Recorded data
--- --- ---
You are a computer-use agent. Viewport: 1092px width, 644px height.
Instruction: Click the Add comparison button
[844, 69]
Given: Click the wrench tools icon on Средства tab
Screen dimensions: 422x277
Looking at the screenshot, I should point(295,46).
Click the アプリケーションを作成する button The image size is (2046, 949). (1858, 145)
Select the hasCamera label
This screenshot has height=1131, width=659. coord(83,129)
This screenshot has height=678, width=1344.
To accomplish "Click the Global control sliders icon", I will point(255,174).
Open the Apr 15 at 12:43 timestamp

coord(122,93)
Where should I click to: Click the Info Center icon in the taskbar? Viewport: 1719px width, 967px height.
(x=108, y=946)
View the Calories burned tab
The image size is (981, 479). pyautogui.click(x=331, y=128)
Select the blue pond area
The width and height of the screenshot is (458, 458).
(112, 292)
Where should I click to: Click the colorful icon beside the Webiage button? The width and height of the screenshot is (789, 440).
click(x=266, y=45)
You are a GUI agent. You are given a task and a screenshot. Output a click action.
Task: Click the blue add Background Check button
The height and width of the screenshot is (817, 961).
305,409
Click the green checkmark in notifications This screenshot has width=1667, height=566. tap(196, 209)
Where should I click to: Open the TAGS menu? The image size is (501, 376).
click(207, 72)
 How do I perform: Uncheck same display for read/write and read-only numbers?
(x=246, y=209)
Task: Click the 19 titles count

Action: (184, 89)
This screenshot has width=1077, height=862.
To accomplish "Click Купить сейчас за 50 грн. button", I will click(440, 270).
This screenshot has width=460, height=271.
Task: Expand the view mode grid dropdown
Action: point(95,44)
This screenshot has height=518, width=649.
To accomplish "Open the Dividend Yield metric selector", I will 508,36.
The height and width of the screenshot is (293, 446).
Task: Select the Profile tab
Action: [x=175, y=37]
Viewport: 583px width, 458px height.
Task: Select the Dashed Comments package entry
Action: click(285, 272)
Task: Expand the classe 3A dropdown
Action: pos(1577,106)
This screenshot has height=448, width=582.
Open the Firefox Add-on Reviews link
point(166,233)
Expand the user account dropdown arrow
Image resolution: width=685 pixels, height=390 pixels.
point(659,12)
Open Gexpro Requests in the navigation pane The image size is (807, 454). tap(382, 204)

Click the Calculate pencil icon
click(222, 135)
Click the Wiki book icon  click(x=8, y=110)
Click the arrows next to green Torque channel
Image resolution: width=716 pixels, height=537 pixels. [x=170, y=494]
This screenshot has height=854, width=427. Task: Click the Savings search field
--- --- ---
▸ **Short exercise**:
Pick out each line of the rows above that contains the word "Open", with case taken into account, and copy those lines.

▸ **Result of this task**:
Open the Apr 15 at 12:43 timestamp
Where should I click to: Open the TAGS menu? The image size is (501, 376).
To accomplish "Open the Dividend Yield metric selector", I will 508,36.
Open the Firefox Add-on Reviews link
Open Gexpro Requests in the navigation pane The image size is (807, 454). tap(382, 204)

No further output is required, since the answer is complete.